**閱讀節選:**
++++

Python3 urllib使用

阿新 • • 發佈：2018-11-20

Python3 urllib使用

基本使用 get,post,timeout超時,異常

# 姓名: 劉帥
# 日期: 2018.11.18
# 功能: urllib.request.urlopen使用方法
from urllib.request import urlopen  # 請求網頁
from urllib.parse import urlencode  # 字典轉字串轉碼
from urllib.error import URLError  # URLError錯誤


def urlA():  # GET請求
    res = urlopen('http://www.baidu.com')  # 開啟指定url
    print(res.read().decode('utf8'))  # 輸出響應內容
    print(type(res))  # 輸出函式返回資料型別
    print(res.status)  # 輸出響應狀態碼
    print(res.getheaders())  # 輸出響應頭
    print(res.getheader('Server'))  # 輸出響應頭Server內容 伺服器資訊
    return


def urlB():  # POST請求
    dataA = {'word': 'hello'}  # 定義post內容 引數word 值hello
    dataB = urlencode(dataA)  # 轉化為字串
    new_data = bytes(dataB, encoding='utf-8')  # 轉碼為位元組流
    res = urlopen('http://httpbin.org/post', data=new_data)  # post請求 new_data為post資料
    print(res.read().decode('utf-8'))  # 輸出響應內容
    return


def urlC():  # 設定timeout超時時間
    try:  # 異常處理
        res = urlopen('http://httpbin.org/', timeout=0.1)  # 開啟指定url, 設定超時時間0.1秒 超時跑出異常
    except URLError as err:  # 異常處理方法
        print(err.reason)
    else:  # 未丟擲異常則執行
        print(res.read().decode('utf8'))  # 輸出響應內容
        print(type(res))  # 輸出函式返回資料型別
        print(res.status)  # 輸出響應狀態碼
        print(res.getheaders())  # 輸出響應頭
        print(res.getheader('Server'))  # 輸出響應頭Server內容 伺服器資訊
    return

Requset使用 get,post,驗證,代理,Cookie儲存讀取,異常

# 姓名: 劉帥
# 日期: 2018.11.18
# 功能: urllib.request.Requset使用方法
from urllib.parse import urlencode  # 字典轉字串轉碼
from urllib.request import Request  # Request類
from urllib.request import urlopen  # 請求網頁
from urllib.request import URLError  # URLError錯誤
from urllib.request import HTTPPasswordMgrWithDefaultRealm, HTTPBasicAuthHandler, build_opener  # 驗證
from urllib.request import ProxyHandler  # HTTP代理
from http.cookiejar import CookieJar
from http.cookiejar import MozillaCookieJar
from http.cookiejar import LWPCookieJar
from urllib.request import HTTPCookieProcessor
from urllib.request import HTTPError


def urlA():  # get請求
    req = Request('http://httpbin.org/get')  # 建立填充Requset類
    res = urlopen(req)  # 通過Requset類請求網頁
    print(res.read().decode('utf-8'))  # 輸出響應內容
    return


def urlB():  # post請求
    headersA = {'User-Agent': 'Mozilla/5.0 (Windows NT 10.0; WOW64) AppleWebKit/537.36'
                              ' (KHTML, like Gecko) Chrome/63.0.3239.132 Safari/537.36',
                'Host': 'httpbin.org'}
    dataA = {'word': 'hello'}  # 定義字典 引數word 值hello
    dataB = urlencode(dataA)  # 轉化為字串
    dataC = bytes(dataB, encoding='utf-8')  # 轉碼為位元組流
    req = Request(url='http://httpbin.org/post', headers=headersA, data=dataC,
                  method='POST')  # 建立填充Requset類 data為post內容 headers為請求頭 method請求方式
    # req.add_header('Host', 'httpbin.org')  # 通過add_headers新增請求頭
    res = urlopen(req)  # 通過Requset類請求網頁
    print(res.read().decode('utf-8'))  # 輸出響應內容
    return


def urlC():  # 驗證
    username = 'LiuShuai'  # 使用者名稱
    password = 'Ls123456'  # 使用者密碼
    url = 'http://www.httpbin.org/basic-auth/LiuShuai/Ls123456'  # url網址
    p = HTTPPasswordMgrWithDefaultRealm()  # 建立HTTPPasswordMgrWithDefaultRealm物件
    p.add_password(None, url, username, password)  # 使用add_password新增賬號密碼
    auth_handler = HTTPBasicAuthHandler(p)  # 建立HTTPBasicAuthHandler物件 引數HTTPPasswordMgrWithDefaultRealm
    opener = build_opener(auth_handler)  # 構建Opener
    try:  # 異常處理
        res = opener.open(url)  # 開啟連線完成驗證返回登入後的頁面
    except URLError as err:  # 異常處理方法
        print(err.reason)

++++

**資料內容:**
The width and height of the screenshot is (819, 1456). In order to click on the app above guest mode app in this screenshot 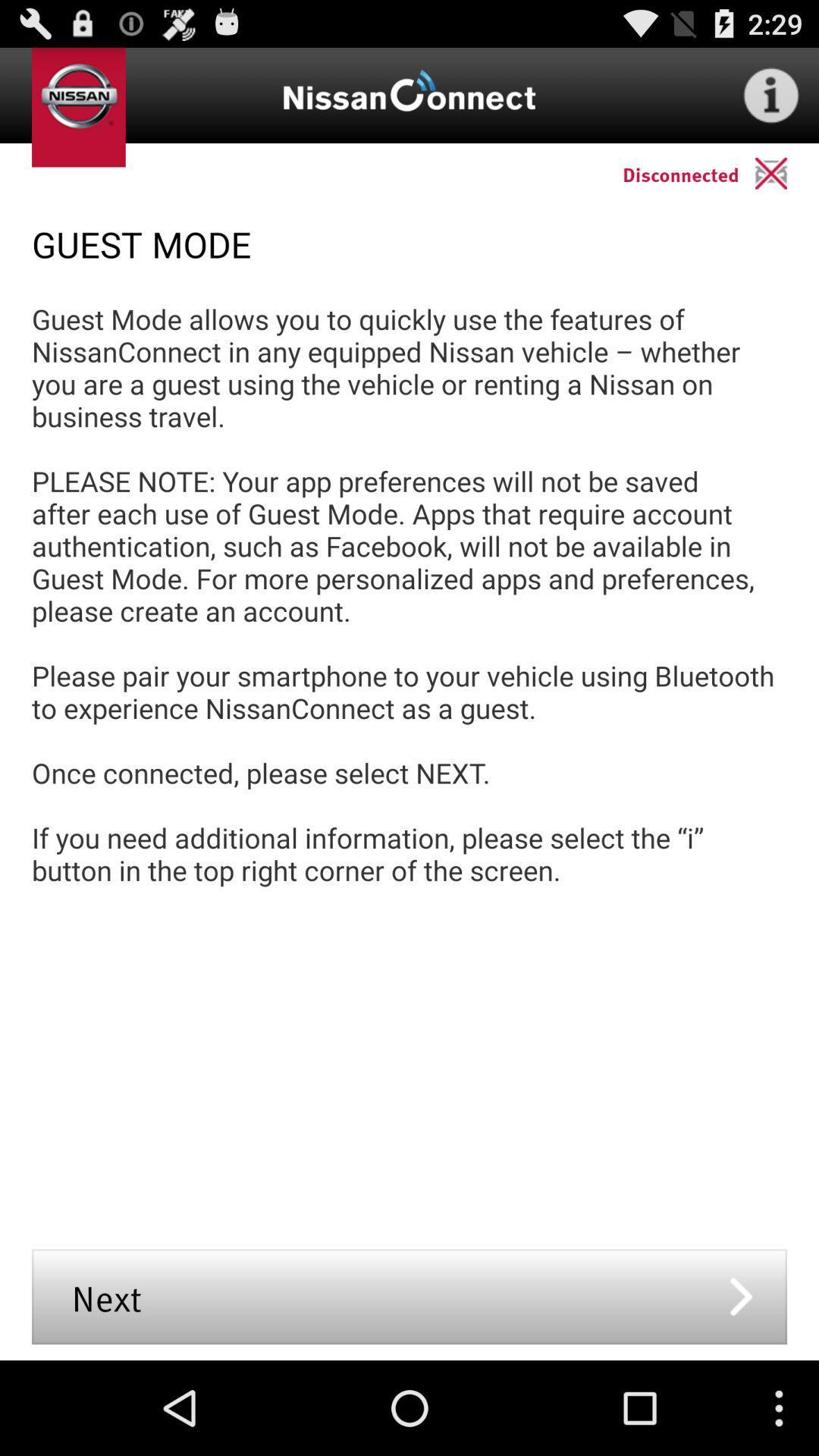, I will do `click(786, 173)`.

++++

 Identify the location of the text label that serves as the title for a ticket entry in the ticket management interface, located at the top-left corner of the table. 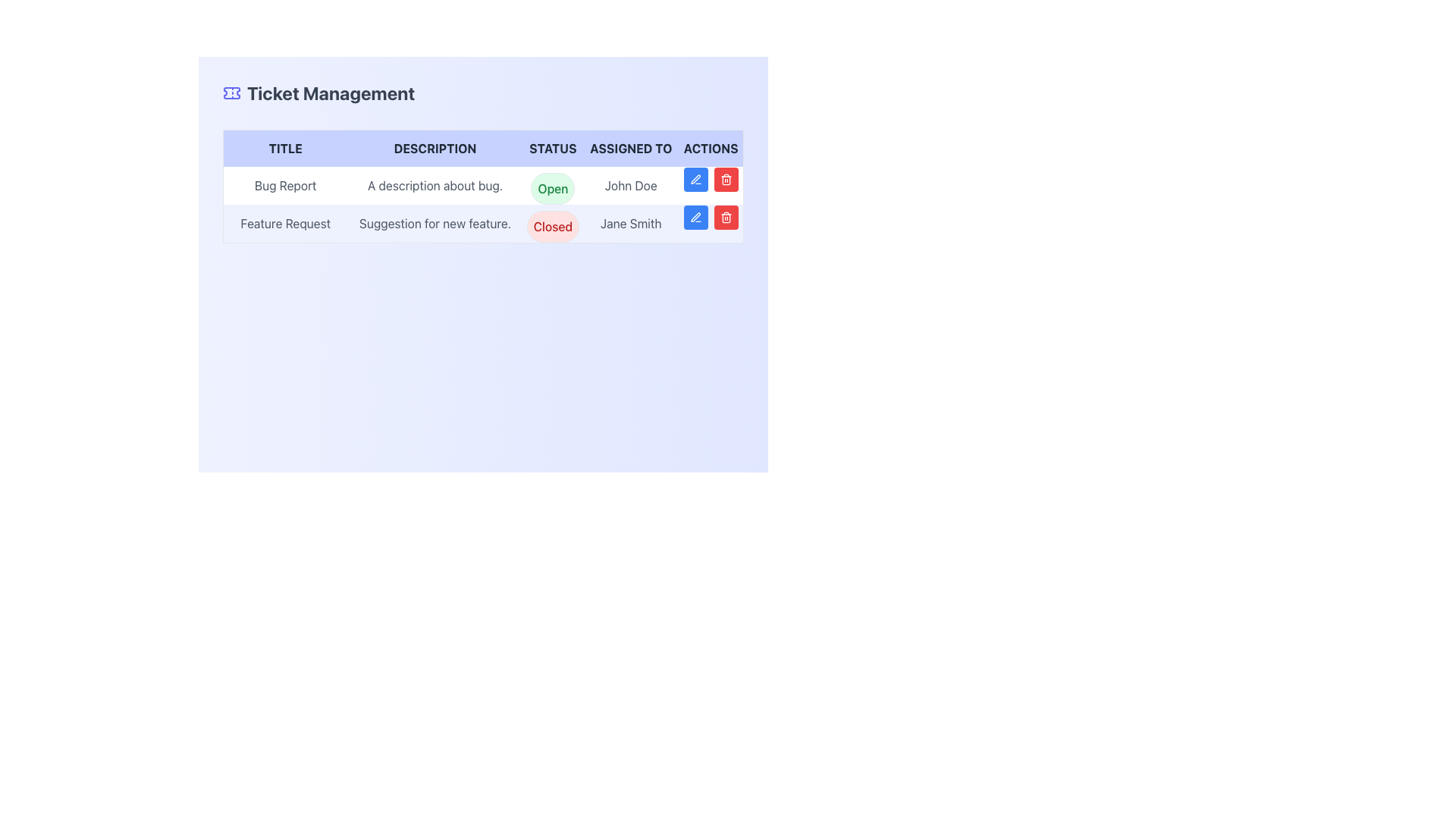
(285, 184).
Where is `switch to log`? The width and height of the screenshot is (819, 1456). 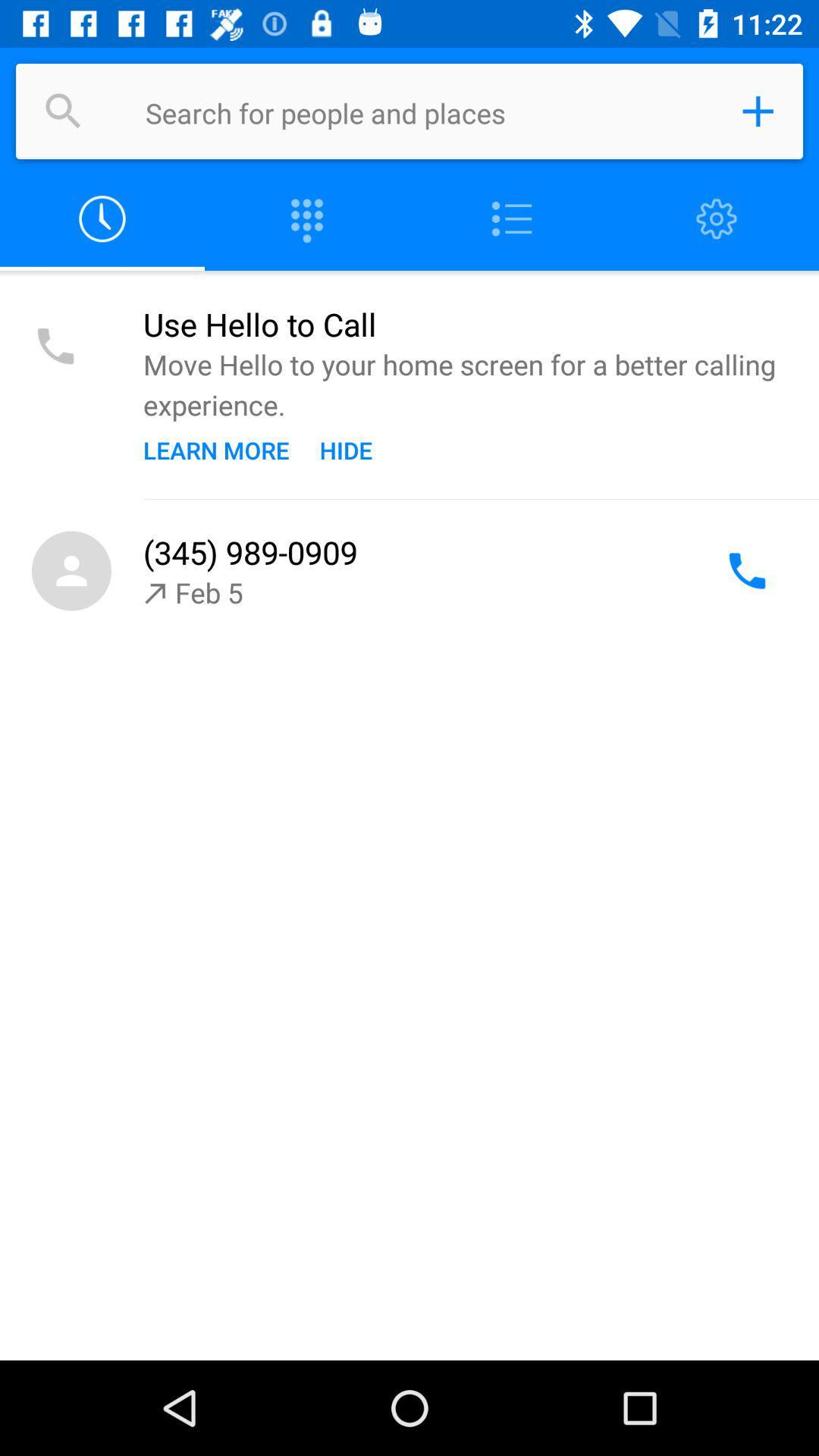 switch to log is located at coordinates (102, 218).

++++

**任務目標:**
a - 以下三項陳述是否與 urllib 用法一文相符：(i) 第一段程式中 urlC 函式所設定的超時時間為 0.1 秒；(ii) 驗證示例所用的使用者名稱為 LiuShuai；(iii) 第一段程式的 GET 請求開啟的網址為 http://httpbin.org/get。請逐項回答「是」或「否」，並原文引述判定依據。
b - 請從 urllib 用法一文的末尾處接續撰寫。

**任務作答:**
a -
(i) 是。「設定超時時間0.1秒」
(ii) 是。「username = 'LiuShuai'」
(iii) 否。「res = urlopen('http://www.baidu.com')」

b -
    else:  # 未丟擲異常執行
        print(res.read().decode('utf-8'))  # 輸出返回內容
    return


def urlD():  # 代理
    url = 'http://httpbin.org/get'  # url網址
    proxy = {'http': 'http://111.202.37.195:38431',
             'https': 'https://111.202.37.195:38431'}  # 代理字典
    proxy_handler = ProxyHandler(proxy)  # 通過ProxyHandler使用字典生成handler
    opener = build_opener(proxy_handler)  # 構造opener
    try:  # 異常處理
        res = opener.open(url)  # 開啟網址
    except URLError as err:  # 異常處理方法
        print(err.reason)
    else:  # 未異常則執行
        print(res.read().decode("utf-8"))  # 輸出返回內容
    return


def urlE():  # Cookie 普通使用, 無法儲存或讀取檔案
    cookie = CookieJar()  # 建立CookieJar類 無法儲存或讀取檔案
    handler = HTTPCookieProcessor(cookie)  # 構建handler
    opener = build_opener(handler)  # 構建opener
    try:  # 異常處理
        res = opener.open('http://www.baidu.com')  # 開啟連線
    except URLError as err:  # 異常處理方法
        print(err.reason)
    else:  # 未異常則執行
        for cke in cookie:  # 迴圈輸出cookie 的key  value
            print(cke.name, cke.value)  # 迴圈輸出cookie 的key  value
    return


def urlF():  # Cookie 高階使用, 可以儲存或讀取檔案
    cookie = MozillaCookieJar('1.txt')  # 建立MozillaCookieJar類 可以儲存或讀取檔案 傳入檔名
    cookie.load('1.txt', ignore_expires=True, ignore_discard=True)  # 讀取cookie檔案
    handler = HTTPCookieProcessor(cookie)  # 構建handler
    opener = build_opener(handler)  # 構建opener
    try:  # 異常處理
        res = opener.open('http://www.baidu.com')  # 開啟連線
    except URLError as err:  # 異常處理方法
        print(err.reason)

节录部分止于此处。